→ **JOB**:
Rewrite the records below as a numbered list, one line per item, and leave out the blank lines.

→ **DATA EXTRACT**:

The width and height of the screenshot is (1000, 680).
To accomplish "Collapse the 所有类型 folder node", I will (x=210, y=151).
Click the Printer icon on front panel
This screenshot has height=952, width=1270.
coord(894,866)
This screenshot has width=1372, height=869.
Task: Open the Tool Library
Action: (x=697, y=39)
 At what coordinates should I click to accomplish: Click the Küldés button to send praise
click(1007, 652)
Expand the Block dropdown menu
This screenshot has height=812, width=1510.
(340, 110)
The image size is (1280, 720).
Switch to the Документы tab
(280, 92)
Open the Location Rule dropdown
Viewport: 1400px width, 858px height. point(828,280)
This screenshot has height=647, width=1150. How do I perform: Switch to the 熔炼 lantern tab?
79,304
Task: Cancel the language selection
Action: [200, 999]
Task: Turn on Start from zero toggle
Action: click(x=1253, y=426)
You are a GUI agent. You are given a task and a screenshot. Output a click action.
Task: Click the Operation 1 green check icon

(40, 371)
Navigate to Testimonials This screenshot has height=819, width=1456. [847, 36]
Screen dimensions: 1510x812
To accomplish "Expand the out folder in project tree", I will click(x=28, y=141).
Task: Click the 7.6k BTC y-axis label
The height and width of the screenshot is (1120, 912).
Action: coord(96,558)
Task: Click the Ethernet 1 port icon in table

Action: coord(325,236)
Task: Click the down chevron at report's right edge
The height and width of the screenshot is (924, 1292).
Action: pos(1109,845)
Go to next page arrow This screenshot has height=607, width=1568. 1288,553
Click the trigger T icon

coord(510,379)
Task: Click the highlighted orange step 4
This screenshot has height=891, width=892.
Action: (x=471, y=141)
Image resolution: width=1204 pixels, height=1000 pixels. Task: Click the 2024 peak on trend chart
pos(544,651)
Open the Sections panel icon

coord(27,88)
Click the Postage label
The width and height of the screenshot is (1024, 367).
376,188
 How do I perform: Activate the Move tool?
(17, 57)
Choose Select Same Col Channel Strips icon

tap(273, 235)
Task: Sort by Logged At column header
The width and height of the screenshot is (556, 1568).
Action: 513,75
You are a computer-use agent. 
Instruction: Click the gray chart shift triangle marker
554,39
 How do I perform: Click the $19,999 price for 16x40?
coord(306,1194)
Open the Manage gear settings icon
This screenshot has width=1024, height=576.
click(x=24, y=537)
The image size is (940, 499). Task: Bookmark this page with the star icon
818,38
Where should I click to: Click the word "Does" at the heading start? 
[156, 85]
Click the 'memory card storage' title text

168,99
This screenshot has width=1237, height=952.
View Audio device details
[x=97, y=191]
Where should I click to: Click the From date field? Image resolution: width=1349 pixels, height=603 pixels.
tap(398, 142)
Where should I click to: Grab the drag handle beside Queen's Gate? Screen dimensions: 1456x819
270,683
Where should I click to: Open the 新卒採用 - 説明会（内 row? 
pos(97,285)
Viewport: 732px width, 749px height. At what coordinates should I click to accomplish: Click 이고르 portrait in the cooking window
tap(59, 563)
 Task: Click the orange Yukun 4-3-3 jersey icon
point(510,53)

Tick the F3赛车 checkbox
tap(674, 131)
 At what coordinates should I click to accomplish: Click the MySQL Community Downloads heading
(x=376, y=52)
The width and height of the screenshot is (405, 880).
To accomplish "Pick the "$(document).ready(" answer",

→ **SOLVED EXERCISE**:
1. The width and height of the screenshot is (1000, 680).
2. To accomplish "Collapse the 所有类型 folder node", I will (x=210, y=151).
3. Click the Printer icon on front panel
4. This screenshot has height=952, width=1270.
5. coord(894,866)
6. This screenshot has width=1372, height=869.
7. Task: Open the Tool Library
8. Action: (x=697, y=39)
9.  At what coordinates should I click to accomplish: Click the Küldés button to send praise
10. click(1007, 652)
11. Expand the Block dropdown menu
12. This screenshot has height=812, width=1510.
13. (340, 110)
14. The image size is (1280, 720).
15. Switch to the Документы tab
16. (280, 92)
17. Open the Location Rule dropdown
18. Viewport: 1400px width, 858px height. point(828,280)
19. This screenshot has height=647, width=1150. How do I perform: Switch to the 熔炼 lantern tab?
20. 79,304
21. Task: Cancel the language selection
22. Action: [200, 999]
23. Task: Turn on Start from zero toggle
24. Action: click(x=1253, y=426)
25. You are a GUI agent. You are given a task and a screenshot. Output a click action.
26. Task: Click the Operation 1 green check icon
27. (40, 371)
28. Navigate to Testimonials This screenshot has height=819, width=1456. [847, 36]
29. Screen dimensions: 1510x812
30. To accomplish "Expand the out folder in project tree", I will click(x=28, y=141).
31. Task: Click the 7.6k BTC y-axis label
32. The height and width of the screenshot is (1120, 912).
33. Action: coord(96,558)
34. Task: Click the Ethernet 1 port icon in table
35. Action: coord(325,236)
36. Task: Click the down chevron at report's right edge
37. The height and width of the screenshot is (924, 1292).
38. Action: pos(1109,845)
39. Go to next page arrow This screenshot has height=607, width=1568. 1288,553
40. Click the trigger T icon
41. coord(510,379)
42. Task: Click the highlighted orange step 4
43. This screenshot has height=891, width=892.
44. Action: (x=471, y=141)
45. Image resolution: width=1204 pixels, height=1000 pixels. Task: Click the 2024 peak on trend chart
46. pos(544,651)
47. Open the Sections panel icon
48. coord(27,88)
49. Click the Postage label
50. The width and height of the screenshot is (1024, 367).
51. 376,188
52.  How do I perform: Activate the Move tool?
53. (17, 57)
54. Choose Select Same Col Channel Strips icon
55. tap(273, 235)
56. Task: Sort by Logged At column header
57. The width and height of the screenshot is (556, 1568).
58. Action: 513,75
59. You are a computer-use agent. 
60. Instruction: Click the gray chart shift triangle marker
61. 554,39
62.  How do I perform: Click the $19,999 price for 16x40?
63. coord(306,1194)
64. Open the Manage gear settings icon
65. This screenshot has width=1024, height=576.
66. click(x=24, y=537)
67. The image size is (940, 499). Task: Bookmark this page with the star icon
68. 818,38
69. Where should I click to: Click the word "Does" at the heading start? 
70. [156, 85]
71. Click the 'memory card storage' title text
72. 168,99
73. This screenshot has width=1237, height=952.
74. View Audio device details
75. [x=97, y=191]
76. Where should I click to: Click the From date field? Image resolution: width=1349 pixels, height=603 pixels.
77. tap(398, 142)
78. Where should I click to: Grab the drag handle beside Queen's Gate? Screen dimensions: 1456x819
79. 270,683
80. Where should I click to: Open the 新卒採用 - 説明会（内 row? 
81. pos(97,285)
82. Viewport: 732px width, 749px height. At what coordinates should I click to accomplish: Click 이고르 portrait in the cooking window
83. tap(59, 563)
84.  Task: Click the orange Yukun 4-3-3 jersey icon
85. point(510,53)
86. Tick the F3赛车 checkbox
87. tap(674, 131)
88.  At what coordinates should I click to accomplish: Click the MySQL Community Downloads heading
89. (x=376, y=52)
90. The width and height of the screenshot is (405, 880).
91. To accomplish "Pick the "$(document).ready(" answer",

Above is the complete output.